Prince Jan: Chapter 13 — Voices of the Hospice Dogs
By FORRESTINE C. HOOKER
Prince Jan could not tell how many days and nights passed while the boat throbbed on its way. He grew accustomed to the motion and as the captain came often each day to see him and talk to him, and many other people also visited him, Jan found life very pleasant.

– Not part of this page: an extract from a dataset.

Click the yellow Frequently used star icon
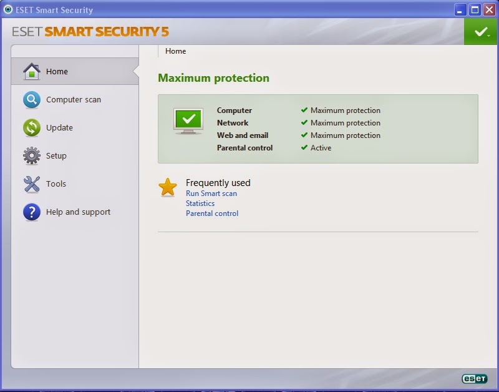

Among his visitors was a pretty young woman with big brown eyes and a gentle voice. Nearly always a little child was in her arms, or held by the hand, for it was just beginning to walk. Captain Smith and these two seemed to be great friends. Many times he carried the baby in his arms and it laughed up in his face when he held it down to pat Jan’s head. The dog watched for them every day, and he was never disappointed. Once, the captain brought Hippity-Hop to see Jan, and the kitten purred loudly and rubbed against the dog’s legs, while Jan poked her gently with his nose. The old man chuckled, “You haven’t forgotten each other, have you?” Then he picked up the kitten and carried it away.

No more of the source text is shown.